──────── Dataset extract ────────

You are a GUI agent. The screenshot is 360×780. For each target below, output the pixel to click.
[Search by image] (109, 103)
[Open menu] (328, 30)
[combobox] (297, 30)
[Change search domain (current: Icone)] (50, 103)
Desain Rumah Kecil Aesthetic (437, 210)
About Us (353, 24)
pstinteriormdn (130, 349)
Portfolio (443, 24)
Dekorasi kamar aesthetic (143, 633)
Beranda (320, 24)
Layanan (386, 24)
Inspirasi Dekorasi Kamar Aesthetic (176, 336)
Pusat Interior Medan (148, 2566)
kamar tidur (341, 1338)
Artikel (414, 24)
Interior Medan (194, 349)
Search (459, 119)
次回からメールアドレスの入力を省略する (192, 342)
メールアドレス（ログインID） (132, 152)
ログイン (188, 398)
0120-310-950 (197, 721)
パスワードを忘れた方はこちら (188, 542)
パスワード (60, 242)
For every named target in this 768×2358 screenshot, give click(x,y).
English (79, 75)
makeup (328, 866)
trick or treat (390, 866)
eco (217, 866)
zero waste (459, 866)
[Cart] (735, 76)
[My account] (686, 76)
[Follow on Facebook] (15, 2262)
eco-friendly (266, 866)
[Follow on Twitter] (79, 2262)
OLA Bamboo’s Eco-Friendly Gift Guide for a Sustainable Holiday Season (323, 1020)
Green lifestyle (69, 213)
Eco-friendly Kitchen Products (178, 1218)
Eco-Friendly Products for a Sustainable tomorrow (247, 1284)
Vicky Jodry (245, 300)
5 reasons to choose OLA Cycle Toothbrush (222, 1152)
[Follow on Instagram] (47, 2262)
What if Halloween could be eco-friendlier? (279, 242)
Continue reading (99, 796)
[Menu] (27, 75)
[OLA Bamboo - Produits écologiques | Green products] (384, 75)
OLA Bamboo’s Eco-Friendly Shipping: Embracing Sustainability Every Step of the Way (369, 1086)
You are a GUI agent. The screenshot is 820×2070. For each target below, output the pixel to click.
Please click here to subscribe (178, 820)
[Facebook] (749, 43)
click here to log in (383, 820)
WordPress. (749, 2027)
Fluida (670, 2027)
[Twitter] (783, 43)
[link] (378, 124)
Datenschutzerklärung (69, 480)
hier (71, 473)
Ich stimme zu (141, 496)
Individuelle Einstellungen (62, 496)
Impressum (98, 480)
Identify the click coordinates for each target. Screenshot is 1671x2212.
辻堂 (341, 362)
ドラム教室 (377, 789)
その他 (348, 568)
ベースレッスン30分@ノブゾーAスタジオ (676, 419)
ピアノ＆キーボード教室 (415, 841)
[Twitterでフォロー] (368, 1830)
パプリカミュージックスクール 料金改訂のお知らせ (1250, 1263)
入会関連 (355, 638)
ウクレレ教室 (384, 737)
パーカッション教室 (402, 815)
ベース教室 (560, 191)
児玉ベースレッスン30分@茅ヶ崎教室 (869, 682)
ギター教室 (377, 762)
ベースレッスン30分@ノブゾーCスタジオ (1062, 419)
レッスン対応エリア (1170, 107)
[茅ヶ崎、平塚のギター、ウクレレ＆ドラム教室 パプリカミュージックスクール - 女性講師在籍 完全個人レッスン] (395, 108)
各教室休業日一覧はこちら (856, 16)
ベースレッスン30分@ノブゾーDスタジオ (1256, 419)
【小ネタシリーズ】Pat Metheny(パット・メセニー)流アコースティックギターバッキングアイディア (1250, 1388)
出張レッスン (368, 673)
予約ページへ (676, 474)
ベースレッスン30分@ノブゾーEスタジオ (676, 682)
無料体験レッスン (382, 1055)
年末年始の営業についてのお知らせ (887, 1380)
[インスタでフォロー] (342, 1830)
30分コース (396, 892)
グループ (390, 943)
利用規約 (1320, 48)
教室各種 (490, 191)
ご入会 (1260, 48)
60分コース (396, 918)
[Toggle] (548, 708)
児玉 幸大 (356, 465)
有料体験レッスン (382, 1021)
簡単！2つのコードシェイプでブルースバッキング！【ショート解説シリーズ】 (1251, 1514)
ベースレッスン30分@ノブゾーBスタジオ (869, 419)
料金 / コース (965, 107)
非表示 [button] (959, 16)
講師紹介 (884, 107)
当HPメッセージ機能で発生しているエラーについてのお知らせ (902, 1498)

────────

What is needed is a word-for-word restatement of all the data.

You are a GUI agent. The screenshot is 360×780. For each target below, output the pixel to click.
[Search by image] (109, 103)
[Open menu] (328, 30)
[combobox] (297, 30)
[Change search domain (current: Icone)] (50, 103)
Desain Rumah Kecil Aesthetic (437, 210)
About Us (353, 24)
pstinteriormdn (130, 349)
Portfolio (443, 24)
Dekorasi kamar aesthetic (143, 633)
Beranda (320, 24)
Layanan (386, 24)
Inspirasi Dekorasi Kamar Aesthetic (176, 336)
Pusat Interior Medan (148, 2566)
kamar tidur (341, 1338)
Artikel (414, 24)
Interior Medan (194, 349)
Search (459, 119)
次回からメールアドレスの入力を省略する (192, 342)
メールアドレス（ログインID） (132, 152)
ログイン (188, 398)
0120-310-950 (197, 721)
パスワードを忘れた方はこちら (188, 542)
パスワード (60, 242)
For every named target in this 768×2358 screenshot, give click(x,y).
English (79, 75)
makeup (328, 866)
trick or treat (390, 866)
eco (217, 866)
zero waste (459, 866)
[Cart] (735, 76)
[My account] (686, 76)
[Follow on Facebook] (15, 2262)
eco-friendly (266, 866)
[Follow on Twitter] (79, 2262)
OLA Bamboo’s Eco-Friendly Gift Guide for a Sustainable Holiday Season (323, 1020)
Green lifestyle (69, 213)
Eco-friendly Kitchen Products (178, 1218)
Eco-Friendly Products for a Sustainable tomorrow (247, 1284)
Vicky Jodry (245, 300)
5 reasons to choose OLA Cycle Toothbrush (222, 1152)
[Follow on Instagram] (47, 2262)
What if Halloween could be eco-friendlier? (279, 242)
Continue reading (99, 796)
[Menu] (27, 75)
[OLA Bamboo - Produits écologiques | Green products] (384, 75)
OLA Bamboo’s Eco-Friendly Shipping: Embracing Sustainability Every Step of the Way (369, 1086)
You are a GUI agent. The screenshot is 820×2070. For each target below, output the pixel to click.
Please click here to subscribe (178, 820)
[Facebook] (749, 43)
click here to log in (383, 820)
WordPress. (749, 2027)
Fluida (670, 2027)
[Twitter] (783, 43)
[link] (378, 124)
Datenschutzerklärung (69, 480)
hier (71, 473)
Ich stimme zu (141, 496)
Individuelle Einstellungen (62, 496)
Impressum (98, 480)
Identify the click coordinates for each target. Screenshot is 1671x2212.
辻堂 (341, 362)
ドラム教室 (377, 789)
その他 (348, 568)
ベースレッスン30分@ノブゾーAスタジオ (676, 419)
ピアノ＆キーボード教室 (415, 841)
[Twitterでフォロー] (368, 1830)
パプリカミュージックスクール 料金改訂のお知らせ (1250, 1263)
入会関連 (355, 638)
ウクレレ教室 (384, 737)
パーカッション教室 (402, 815)
ベース教室 (560, 191)
児玉ベースレッスン30分@茅ヶ崎教室 (869, 682)
ギター教室 (377, 762)
ベースレッスン30分@ノブゾーCスタジオ (1062, 419)
レッスン対応エリア (1170, 107)
[茅ヶ崎、平塚のギター、ウクレレ＆ドラム教室 パプリカミュージックスクール - 女性講師在籍 完全個人レッスン] (395, 108)
各教室休業日一覧はこちら (856, 16)
ベースレッスン30分@ノブゾーDスタジオ (1256, 419)
【小ネタシリーズ】Pat Metheny(パット・メセニー)流アコースティックギターバッキングアイディア (1250, 1388)
出張レッスン (368, 673)
予約ページへ (676, 474)
ベースレッスン30分@ノブゾーEスタジオ (676, 682)
無料体験レッスン (382, 1055)
年末年始の営業についてのお知らせ (887, 1380)
[インスタでフォロー] (342, 1830)
30分コース (396, 892)
グループ (390, 943)
利用規約 (1320, 48)
教室各種 (490, 191)
ご入会 (1260, 48)
60分コース (396, 918)
[Toggle] (548, 708)
児玉 幸大 (356, 465)
有料体験レッスン (382, 1021)
簡単！2つのコードシェイプでブルースバッキング！【ショート解説シリーズ】 (1251, 1514)
ベースレッスン30分@ノブゾーBスタジオ (869, 419)
料金 / コース (965, 107)
非表示 [button] (959, 16)
講師紹介 (884, 107)
当HPメッセージ機能で発生しているエラーについてのお知らせ (902, 1498)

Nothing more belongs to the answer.